Start by making sure your pet is current on her vaccines and parasite control. Fluffy should also be microchipped and wearing ID tags. GPS collars or tags are not a bad idea, either. 

Always make sure that your furry pal’s harness is comfortable and secure, and keep a good grip on the leash.

Toxins are another concern. Never let Fluffy eat plants or grass that could be unsafe, or walk through areas that may have been treated with chemicals.

You’ll also want to stay vigilant about things like loose dogs, bicyclists, or other potential hazards. Ask your Conway, SC veterinarian for safety tips. 

What Kind Of Cats Enjoy Walks?

Our feline buddies are all different, so it really comes down to the individual kitty.
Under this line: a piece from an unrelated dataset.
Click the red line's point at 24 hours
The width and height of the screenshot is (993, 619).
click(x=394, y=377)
That said, you may find that some are more naturally adventurous than others. Some of the cats that often enjoy being walked include the Siamese, Bengal, Abyssinian, Manx, and Persian. Many shelter cats and former strays may also appreciate it.

In conclusion: Some cats really enjoy going for strolls, but walking isn’t necessarily the best option for all cats. If your feline companion is weak, frail, extremely shy, and/or has always been an indoor pet, it may be best to just let sleeping cats lie. Kitties that formerly lived or were allowed out may also enjoy the exercise and stimulation. Frisky and athletic cats may also enjoy it.